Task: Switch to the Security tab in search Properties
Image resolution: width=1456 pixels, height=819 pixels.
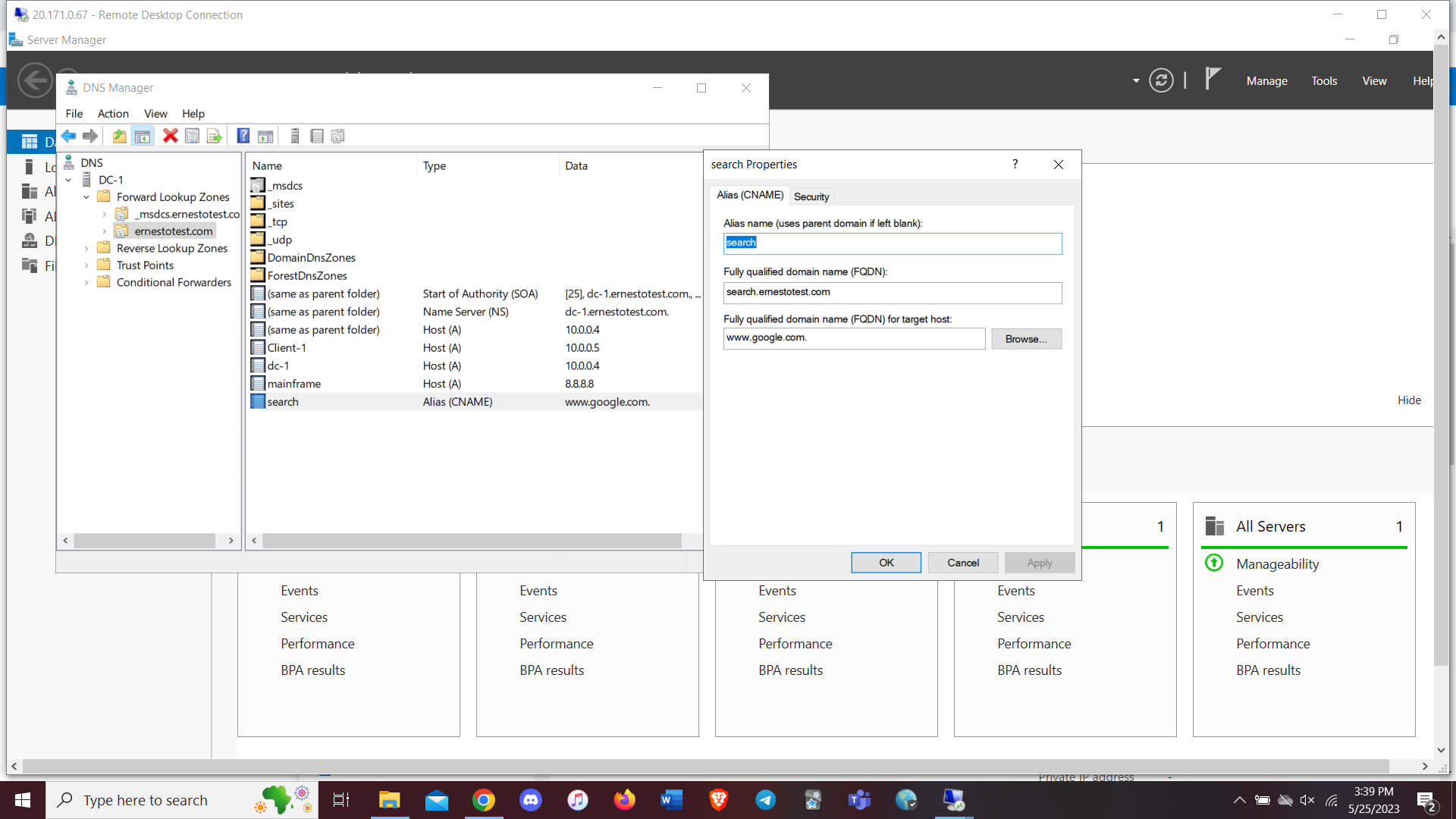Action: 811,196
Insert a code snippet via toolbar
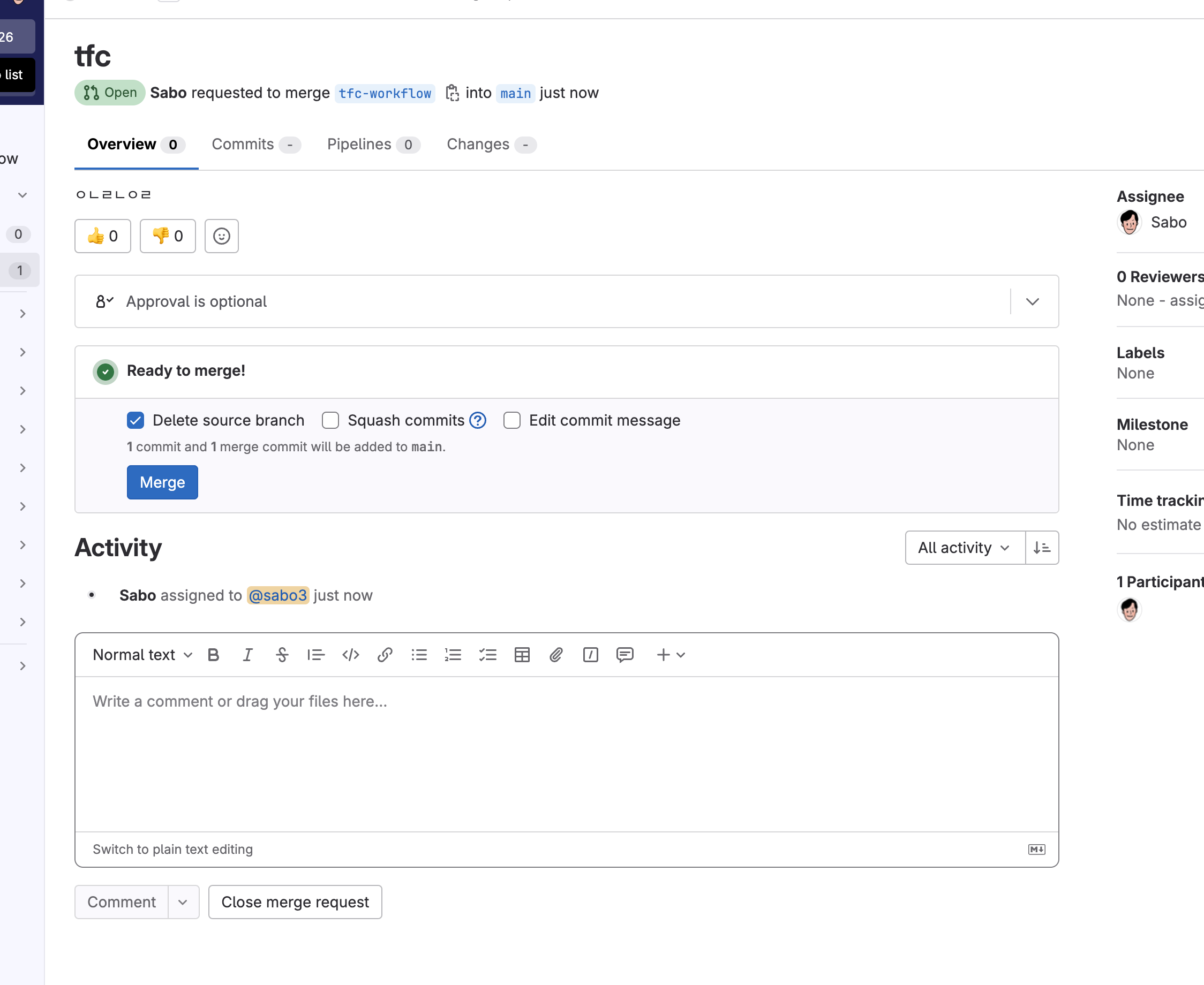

────

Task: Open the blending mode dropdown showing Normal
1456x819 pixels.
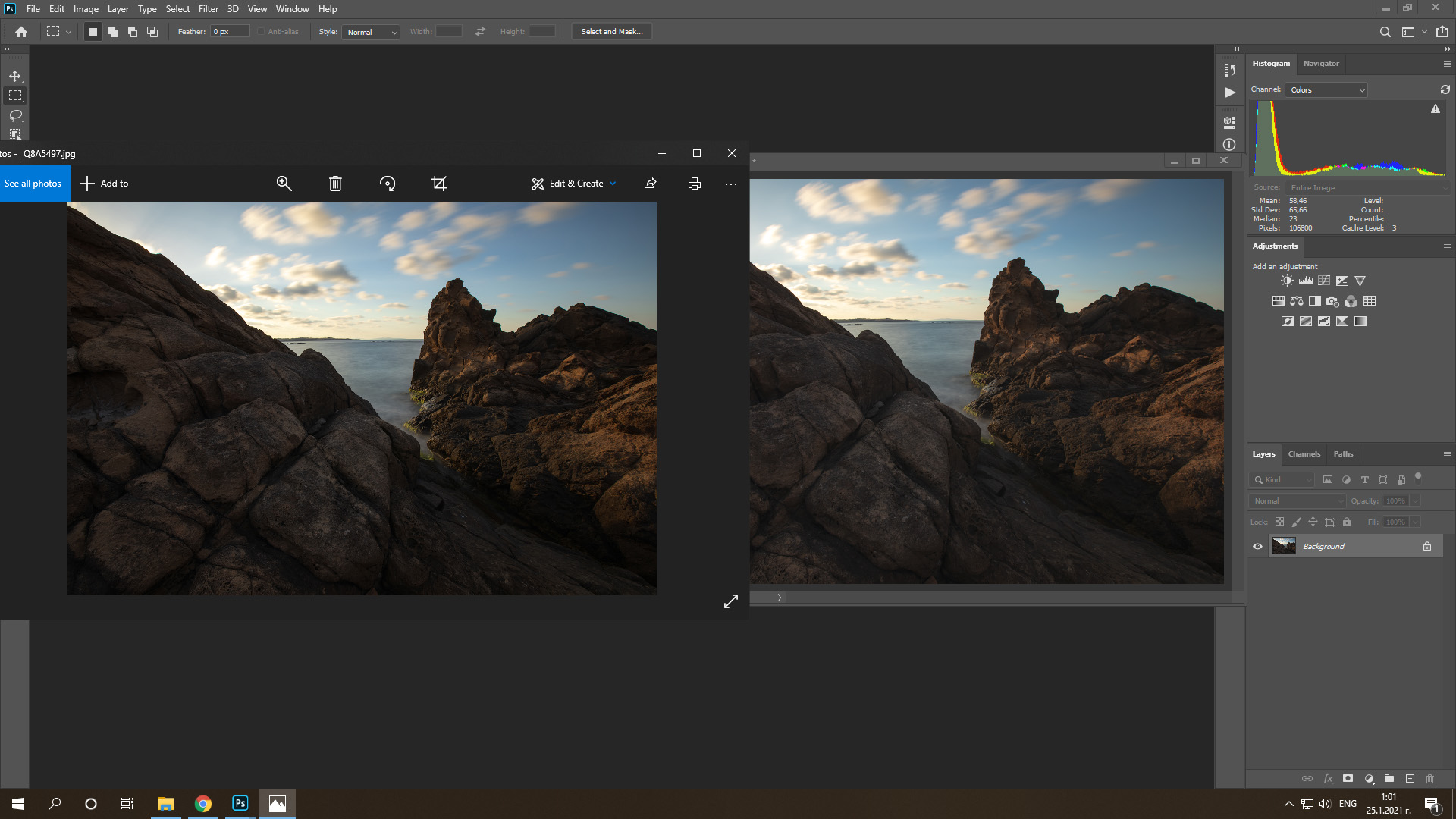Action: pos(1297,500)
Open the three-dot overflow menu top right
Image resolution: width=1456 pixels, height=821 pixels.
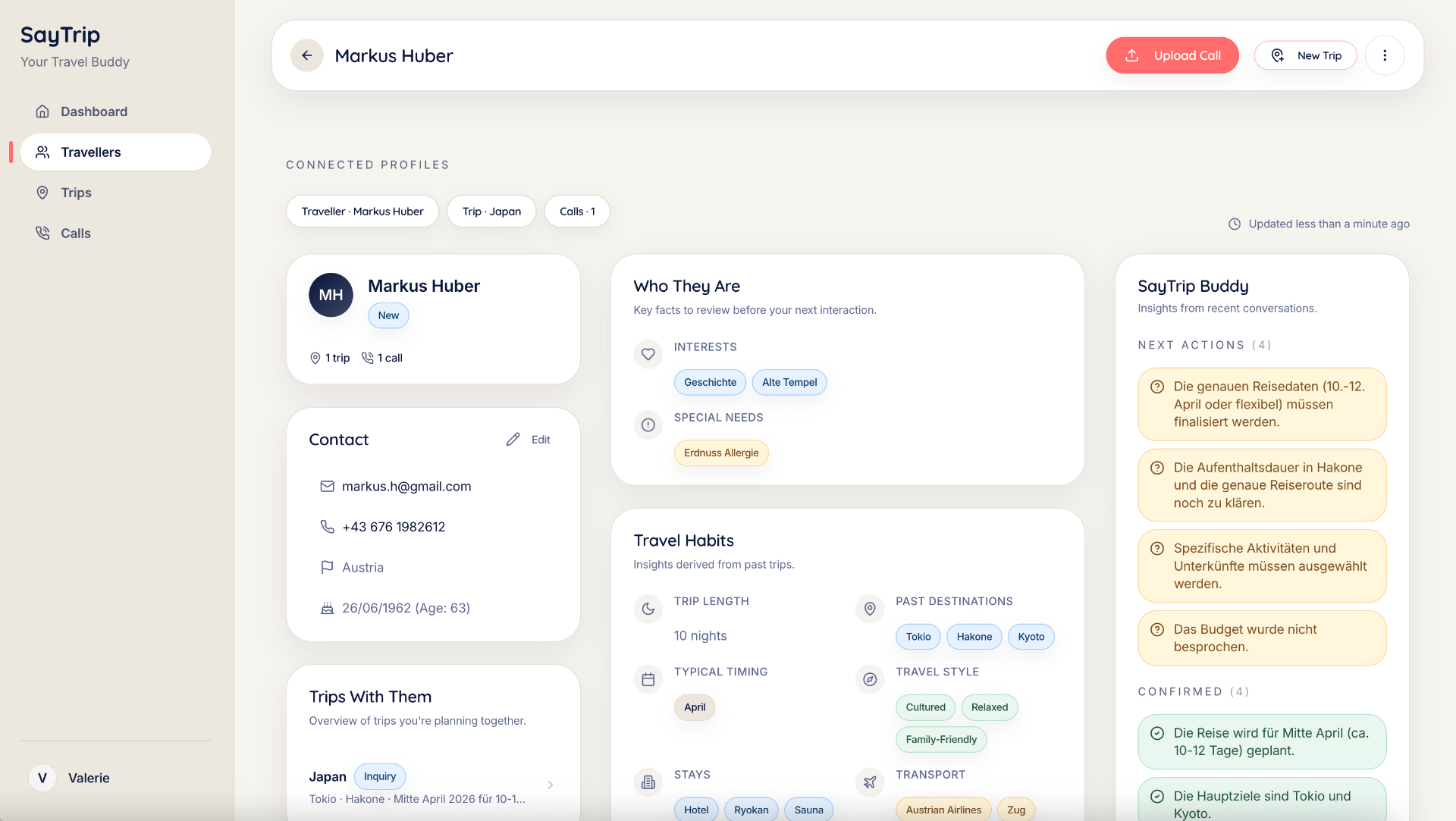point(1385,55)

────

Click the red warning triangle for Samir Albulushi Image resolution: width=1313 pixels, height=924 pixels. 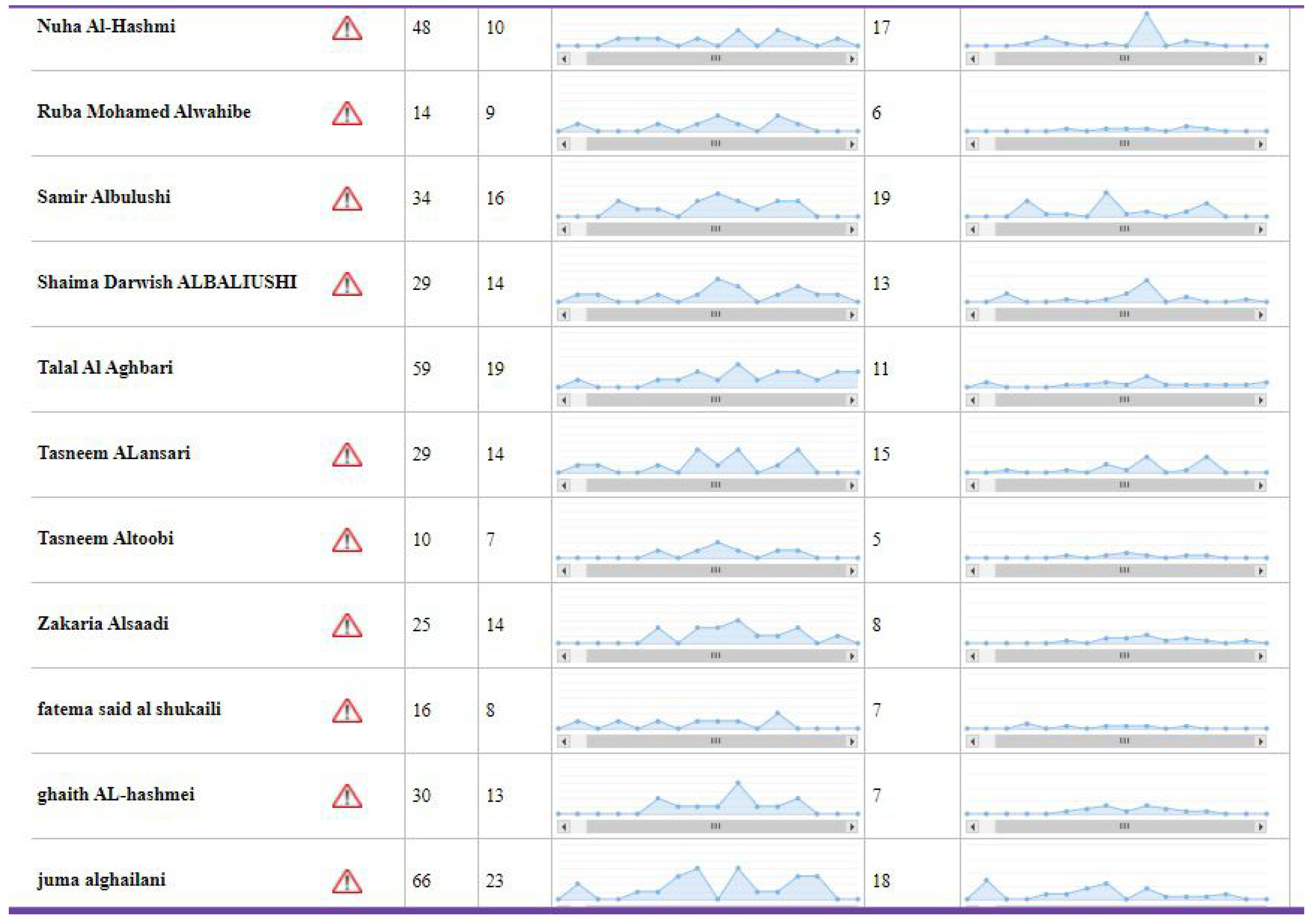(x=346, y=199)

────

### What the task requires
For each line of the material that includes the word "Open", make a copy.

### Exercise response
Task: Open the blending mode dropdown showing Normal
Open the three-dot overflow menu top right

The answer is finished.